In a recent issue of the London Review of Books , Jonathan Steele examines the current situation in Afghanistan and reviews two recent CUP books, My Life with the Taliban, the autobiography of former Taliban leader Abdul Salam Zaeef, and Decoding the New Taliban, edited by Antonio Giustozzi.
Steele, who interviewed Taliban leaders when they were in power in 1996 notes changes in the organization’s ideology and also corrects Western assumptions. Citing Giustozzi’s book, Steele describes the Taliban as no longer technologically averse, frequently using it for propaganda purposes but also less ideologically strict. Steele writes, “They no longer ban TV, music, dog-fighting and kite-flying; nor do they insist on the old rule that men grow beards long enough to be held in the fist.”

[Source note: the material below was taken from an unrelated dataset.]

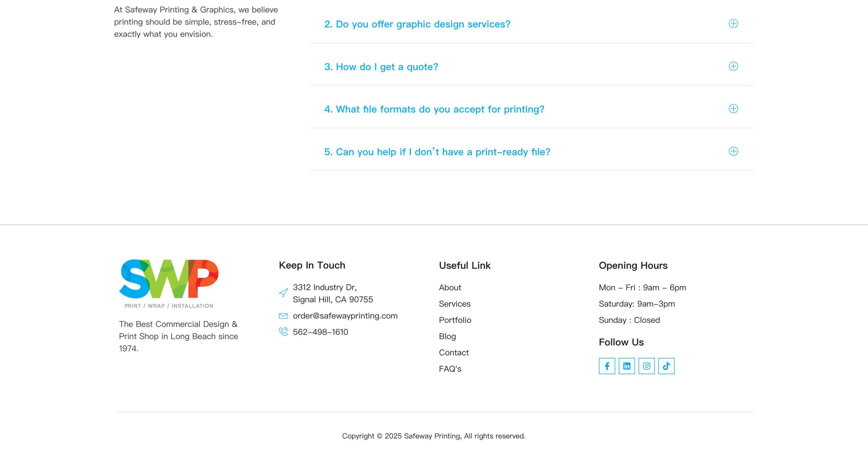
Task: Open the Portfolio footer link
Action: (x=455, y=320)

Steele also recounts Zaeef’s description of his reactions to 9/11 in My Life with the Taliban, an event which took him totally by surprise but also one he realized would create problems for Afghanistan:
Zaeef maintains that he was shocked by al-Qaida’s attack on 9/11, of which he had no foreknowledge. He says he wept when he watched TV pictures of the burning buildings and people throwing themselves out and falling to the ground like stones: ‘I stared at the pictures in disbelief.’ He immediately saw the likely repercussions. ‘I knew that Afghanistan and its poverty-stricken people would ultimately suffer for what had just taken place in America. The United States would seek revenge.’ He admits that some of the Taliban watching the scene were jubilant and thought the US was too far away to retaliate. ‘How could they be so superficial?’ he asks.
Zaeef and others that Steele talked to reflect a notion of the Taliban is not commonly understood in the West. More precisely, the group should be seen not as ideologically committed to global jihad but one that is nationalist in nature, eager to get foreigners—the United States and al-Qaida—out of Afghanistan.